One of the very first companies that drew me into the world of boutique, handmade plectrums is the one and only V-Picks.
Started by Vinnie Smith in 1980, V-Picks was the result of Vinnie’s dissatisfaction with his own guitar pick. He discovered that Brian May and Billy Gibbons were using shaved-down coins, and he started trying all sorts of materials in order to improve his picking experience. The plectrum is, after all, an essential part of any player’s toolbox.

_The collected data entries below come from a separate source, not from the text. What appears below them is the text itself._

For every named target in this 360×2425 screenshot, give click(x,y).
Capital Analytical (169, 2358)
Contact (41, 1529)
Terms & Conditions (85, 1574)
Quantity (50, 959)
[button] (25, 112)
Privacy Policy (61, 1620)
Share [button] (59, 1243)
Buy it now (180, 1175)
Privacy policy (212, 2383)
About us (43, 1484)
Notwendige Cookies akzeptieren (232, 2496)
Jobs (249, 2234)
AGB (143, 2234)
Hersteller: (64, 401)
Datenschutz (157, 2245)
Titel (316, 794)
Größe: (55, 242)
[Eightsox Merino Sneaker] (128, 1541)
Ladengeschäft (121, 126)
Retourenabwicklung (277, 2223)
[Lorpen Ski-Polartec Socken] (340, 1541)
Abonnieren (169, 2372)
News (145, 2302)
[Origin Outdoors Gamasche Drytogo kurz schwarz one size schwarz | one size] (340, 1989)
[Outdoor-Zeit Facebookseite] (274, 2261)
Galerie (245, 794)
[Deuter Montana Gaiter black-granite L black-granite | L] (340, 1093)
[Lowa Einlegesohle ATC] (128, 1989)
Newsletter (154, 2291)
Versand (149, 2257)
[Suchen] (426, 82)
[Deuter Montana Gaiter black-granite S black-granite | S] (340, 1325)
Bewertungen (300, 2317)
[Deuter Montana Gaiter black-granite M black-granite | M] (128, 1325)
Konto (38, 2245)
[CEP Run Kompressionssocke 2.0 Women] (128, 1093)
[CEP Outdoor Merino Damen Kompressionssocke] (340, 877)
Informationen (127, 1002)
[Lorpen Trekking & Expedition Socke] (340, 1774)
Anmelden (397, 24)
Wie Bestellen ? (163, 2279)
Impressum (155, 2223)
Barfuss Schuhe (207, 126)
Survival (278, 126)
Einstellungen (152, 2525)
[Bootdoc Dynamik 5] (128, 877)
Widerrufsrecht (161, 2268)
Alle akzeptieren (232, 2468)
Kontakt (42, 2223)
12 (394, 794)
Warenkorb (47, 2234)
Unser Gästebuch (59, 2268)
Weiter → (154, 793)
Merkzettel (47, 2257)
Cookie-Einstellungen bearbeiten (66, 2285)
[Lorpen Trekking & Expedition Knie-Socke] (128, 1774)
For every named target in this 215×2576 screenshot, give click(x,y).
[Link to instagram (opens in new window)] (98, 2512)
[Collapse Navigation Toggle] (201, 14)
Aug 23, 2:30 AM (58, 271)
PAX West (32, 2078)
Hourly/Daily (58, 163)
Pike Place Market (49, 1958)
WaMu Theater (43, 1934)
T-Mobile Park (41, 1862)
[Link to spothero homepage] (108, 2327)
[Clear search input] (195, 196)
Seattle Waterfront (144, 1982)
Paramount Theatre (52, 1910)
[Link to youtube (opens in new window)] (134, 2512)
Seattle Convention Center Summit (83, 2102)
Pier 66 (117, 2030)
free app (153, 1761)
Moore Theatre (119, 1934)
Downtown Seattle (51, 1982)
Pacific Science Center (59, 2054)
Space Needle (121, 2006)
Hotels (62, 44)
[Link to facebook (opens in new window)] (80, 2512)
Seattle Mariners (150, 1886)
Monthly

As Vinnie tells it – “One day I was walking through a store and I saw it. It was a type of acrylic. Clear guitar picks! Immediately I was drawn like a mosquito to a bug lamp because I was also into marine saltwater aquariums and I had a plexiglass tank that I just adored. This material looked so inviting that I bought a sheet of it. So, the next day I cut out some shapes with a hack saw. Then took it to a grind wheel and created the bevel and point. Every gig for the next few weeks sported a different size and shape of pick until I finally found the right one. A friend and fellow employee that was still in high school would take them to shop class and buff them. Until then, I just buffed them on my Levi jeans. It has been said, “Poor people have poor ways.””. This why-the-hell-not approach produced a number of sizes, shapes and models until Vinnie got sick of playing the guitar, and took up the saxophone for 5 years.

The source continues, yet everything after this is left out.